*TASK DESCRIPTION*
Present every line of the records below as a two-column Markdown table, leaving out blank lines. Put the row number under "No." and the line's text under "Record".

*ENTRIES*
** BEGIN **

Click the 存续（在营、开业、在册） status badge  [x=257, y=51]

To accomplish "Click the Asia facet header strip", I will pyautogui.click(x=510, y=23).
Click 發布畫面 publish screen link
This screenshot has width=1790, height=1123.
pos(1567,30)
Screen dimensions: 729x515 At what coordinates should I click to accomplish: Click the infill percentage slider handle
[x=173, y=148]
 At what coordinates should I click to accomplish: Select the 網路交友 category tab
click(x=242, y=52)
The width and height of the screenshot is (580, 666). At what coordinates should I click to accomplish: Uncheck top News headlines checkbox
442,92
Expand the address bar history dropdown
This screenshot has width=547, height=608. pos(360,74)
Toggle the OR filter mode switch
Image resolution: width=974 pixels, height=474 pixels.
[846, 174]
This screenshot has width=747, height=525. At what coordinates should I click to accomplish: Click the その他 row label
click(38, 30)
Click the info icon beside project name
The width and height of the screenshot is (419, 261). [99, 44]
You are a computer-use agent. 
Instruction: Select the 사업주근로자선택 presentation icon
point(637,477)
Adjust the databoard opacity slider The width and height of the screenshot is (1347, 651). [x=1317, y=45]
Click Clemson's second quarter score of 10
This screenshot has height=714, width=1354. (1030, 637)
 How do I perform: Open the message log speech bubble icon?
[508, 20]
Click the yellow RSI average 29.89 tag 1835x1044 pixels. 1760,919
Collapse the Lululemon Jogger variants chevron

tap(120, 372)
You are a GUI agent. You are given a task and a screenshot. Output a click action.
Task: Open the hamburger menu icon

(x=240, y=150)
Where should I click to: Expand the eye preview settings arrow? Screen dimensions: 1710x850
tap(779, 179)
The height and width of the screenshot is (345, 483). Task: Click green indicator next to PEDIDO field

** END **

*EXPECTED ANSWER*
| No. | Record |
|---|---|
| 1 | Click the 存续（在营、开业、在册） status badge  [x=257, y=51] |
| 2 | To accomplish "Click the Asia facet header strip", I will pyautogui.click(x=510, y=23). |
| 3 | Click 發布畫面 publish screen link |
| 4 | This screenshot has width=1790, height=1123. |
| 5 | pos(1567,30) |
| 6 | Screen dimensions: 729x515 At what coordinates should I click to accomplish: Click the infill percentage slider handle |
| 7 | [x=173, y=148] |
| 8 |  At what coordinates should I click to accomplish: Select the 網路交友 category tab |
| 9 | click(x=242, y=52) |
| 10 | The width and height of the screenshot is (580, 666). At what coordinates should I click to accomplish: Uncheck top News headlines checkbox |
| 11 | 442,92 |
| 12 | Expand the address bar history dropdown |
| 13 | This screenshot has width=547, height=608. pos(360,74) |
| 14 | Toggle the OR filter mode switch |
| 15 | Image resolution: width=974 pixels, height=474 pixels. |
| 16 | [846, 174] |
| 17 | This screenshot has width=747, height=525. At what coordinates should I click to accomplish: Click the その他 row label |
| 18 | click(38, 30) |
| 19 | Click the info icon beside project name |
| 20 | The width and height of the screenshot is (419, 261). [99, 44] |
| 21 | You are a computer-use agent.  |
| 22 | Instruction: Select the 사업주근로자선택 presentation icon |
| 23 | point(637,477) |
| 24 | Adjust the databoard opacity slider The width and height of the screenshot is (1347, 651). [x=1317, y=45] |
| 25 | Click Clemson's second quarter score of 10 |
| 26 | This screenshot has height=714, width=1354. (1030, 637) |
| 27 |  How do I perform: Open the message log speech bubble icon? |
| 28 | [508, 20] |
| 29 | Click the yellow RSI average 29.89 tag 1835x1044 pixels. 1760,919 |
| 30 | Collapse the Lululemon Jogger variants chevron |
| 31 | tap(120, 372) |
| 32 | You are a GUI agent. You are given a task and a screenshot. Output a click action. |
| 33 | Task: Open the hamburger menu icon |
| 34 | (x=240, y=150) |
| 35 | Where should I click to: Expand the eye preview settings arrow? Screen dimensions: 1710x850 |
| 36 | tap(779, 179) |
| 37 | The height and width of the screenshot is (345, 483). Task: Click green indicator next to PEDIDO field |